----- Recorded information -----
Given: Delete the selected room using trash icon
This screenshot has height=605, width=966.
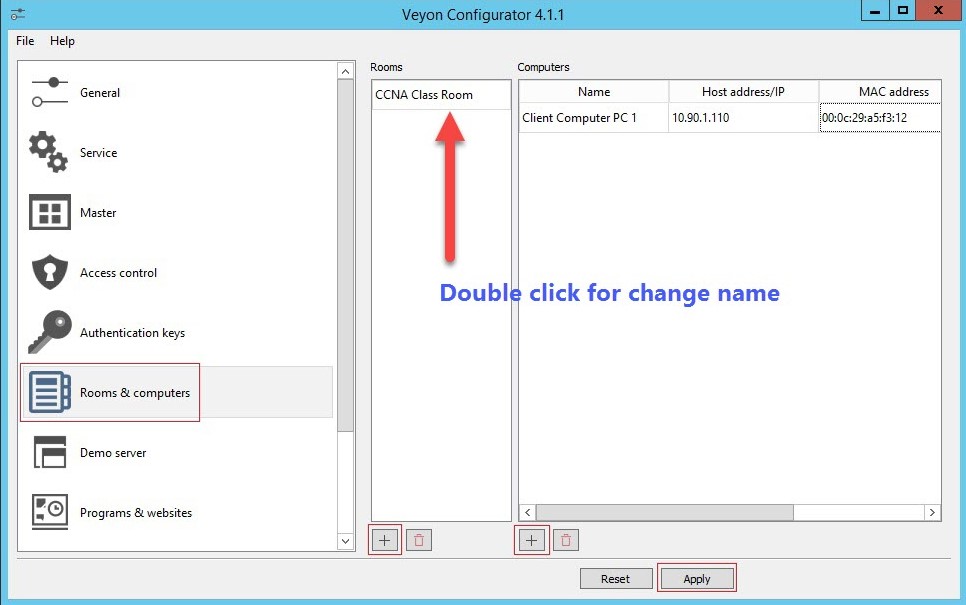Looking at the screenshot, I should (418, 539).
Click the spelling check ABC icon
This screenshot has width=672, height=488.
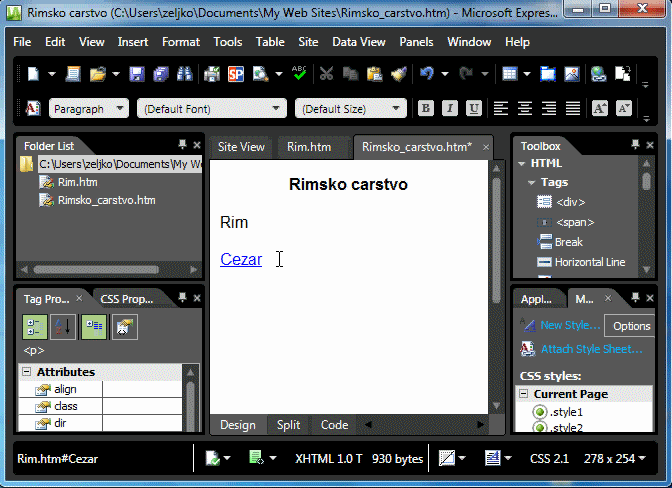pyautogui.click(x=298, y=74)
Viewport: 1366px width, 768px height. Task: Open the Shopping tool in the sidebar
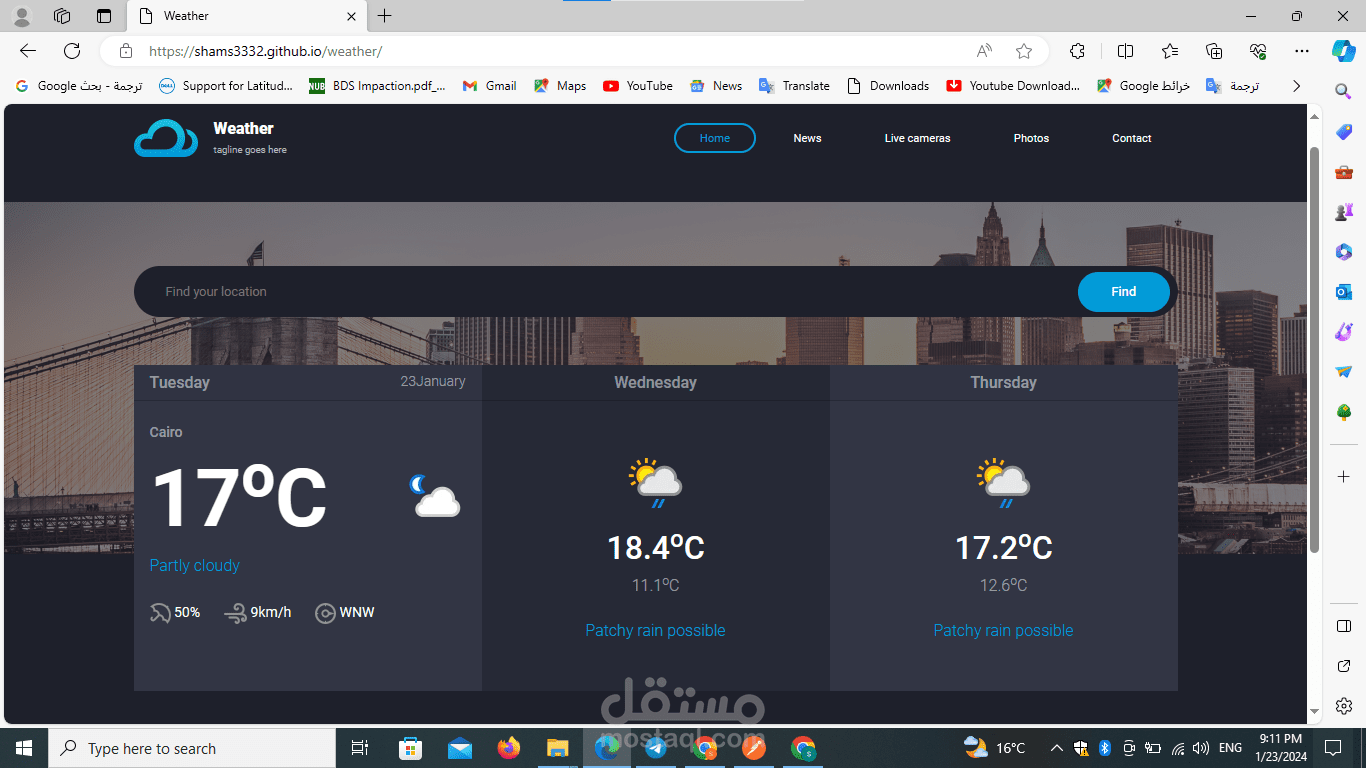1343,131
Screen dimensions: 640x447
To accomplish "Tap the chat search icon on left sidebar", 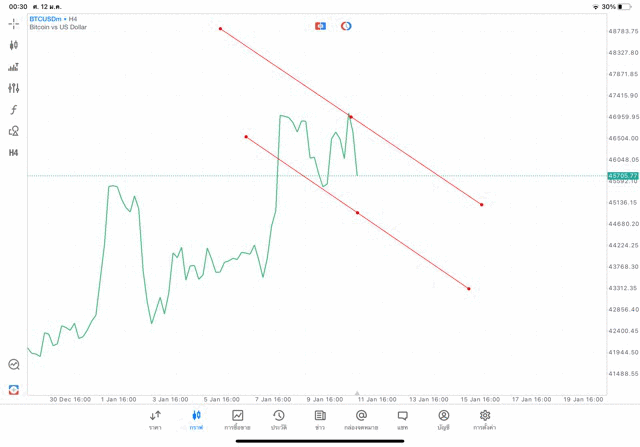I will pyautogui.click(x=14, y=365).
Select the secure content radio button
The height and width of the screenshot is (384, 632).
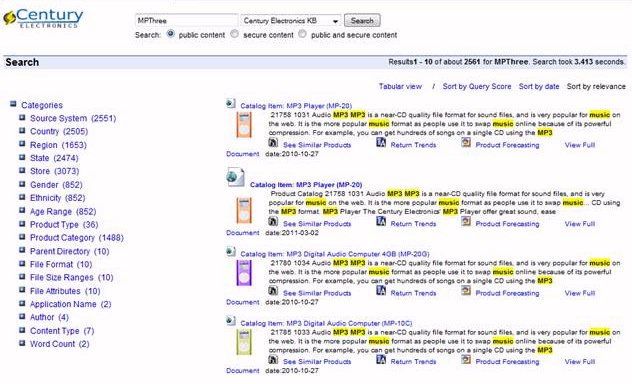pyautogui.click(x=234, y=34)

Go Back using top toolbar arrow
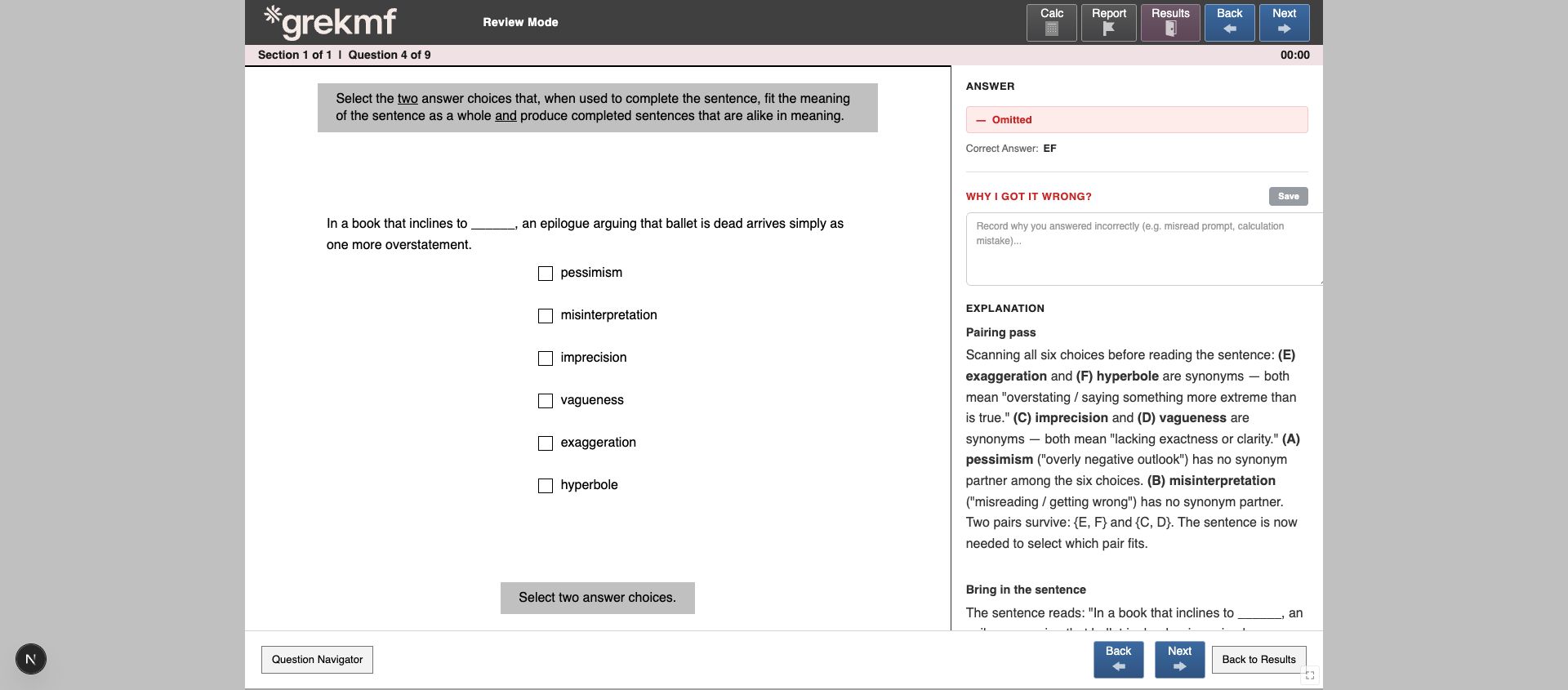point(1229,22)
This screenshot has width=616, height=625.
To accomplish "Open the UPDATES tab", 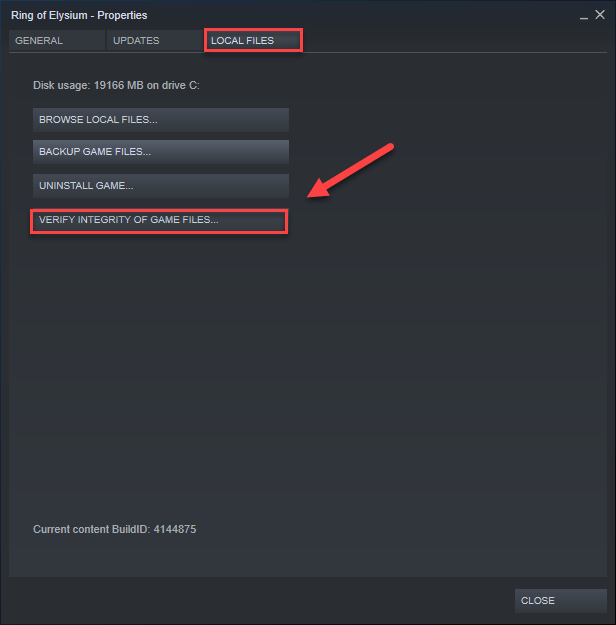I will (x=155, y=40).
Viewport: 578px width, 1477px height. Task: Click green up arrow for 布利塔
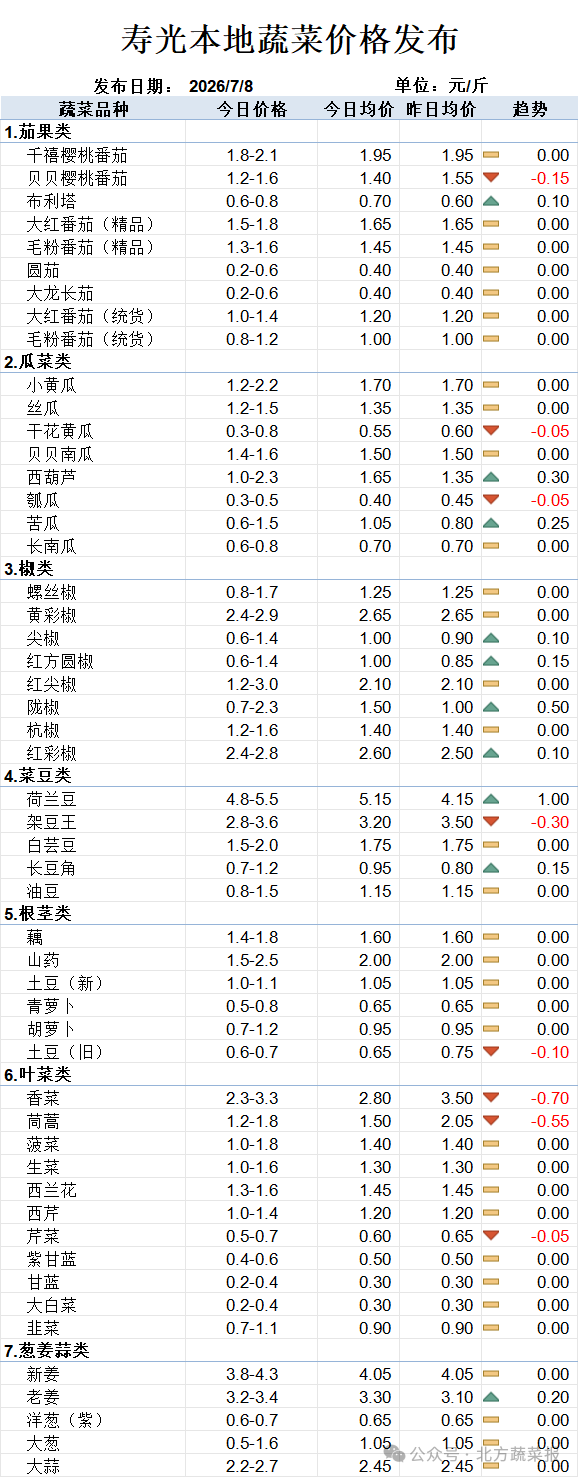(x=491, y=201)
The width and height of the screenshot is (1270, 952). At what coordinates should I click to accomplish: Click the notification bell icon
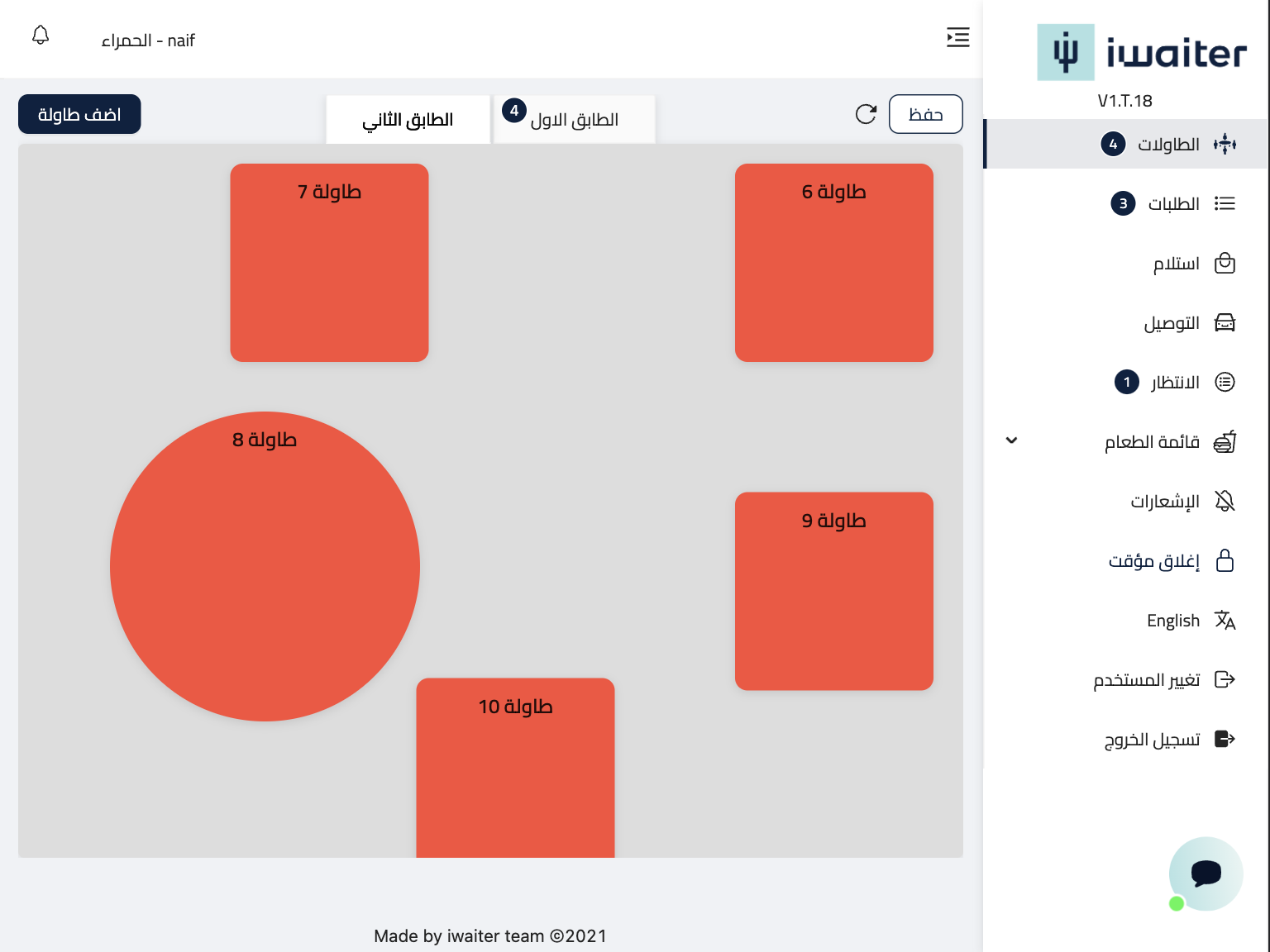pos(41,36)
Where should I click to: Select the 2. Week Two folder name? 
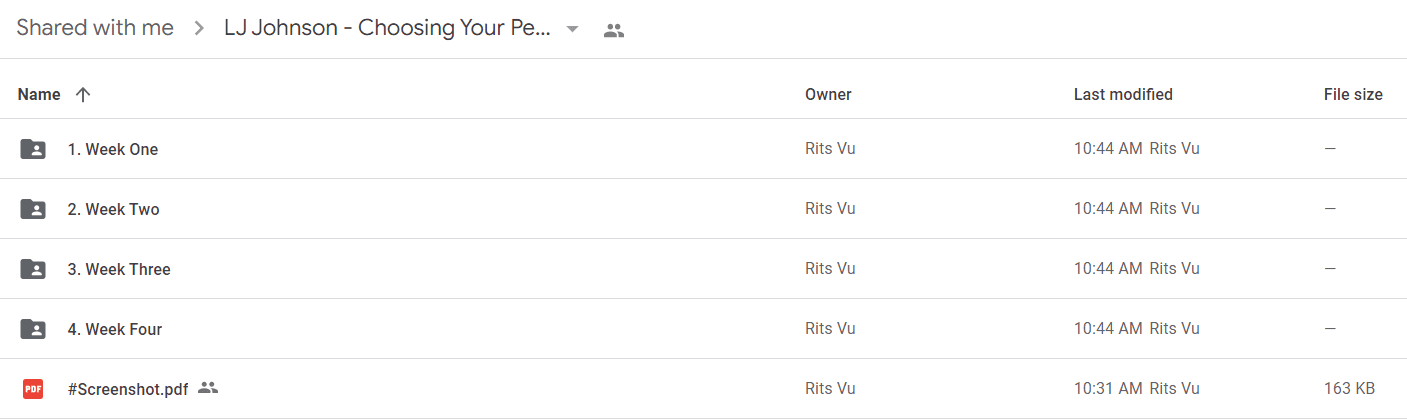pyautogui.click(x=114, y=209)
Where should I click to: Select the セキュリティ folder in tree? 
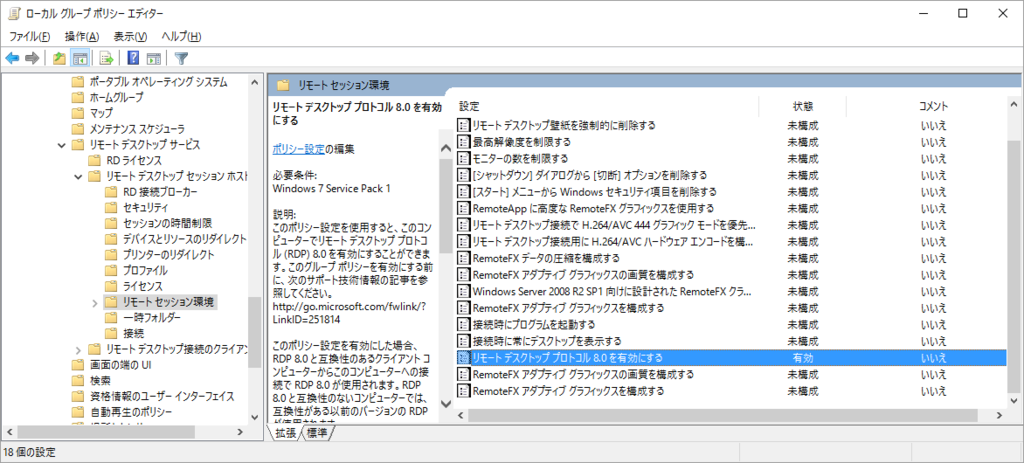coord(144,208)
-----
_Instructions to follow:_
Give again the lines from the line that contains "Where should I click to: Select the 2." through the last line of the material above, exactly and with both ends included. Omit the pictures.

_The completed task:_
Where should I click to: Select the 2. Week Two folder name? 
pyautogui.click(x=114, y=209)
Where should I click to: Select the セキュリティ folder in tree? 
coord(144,208)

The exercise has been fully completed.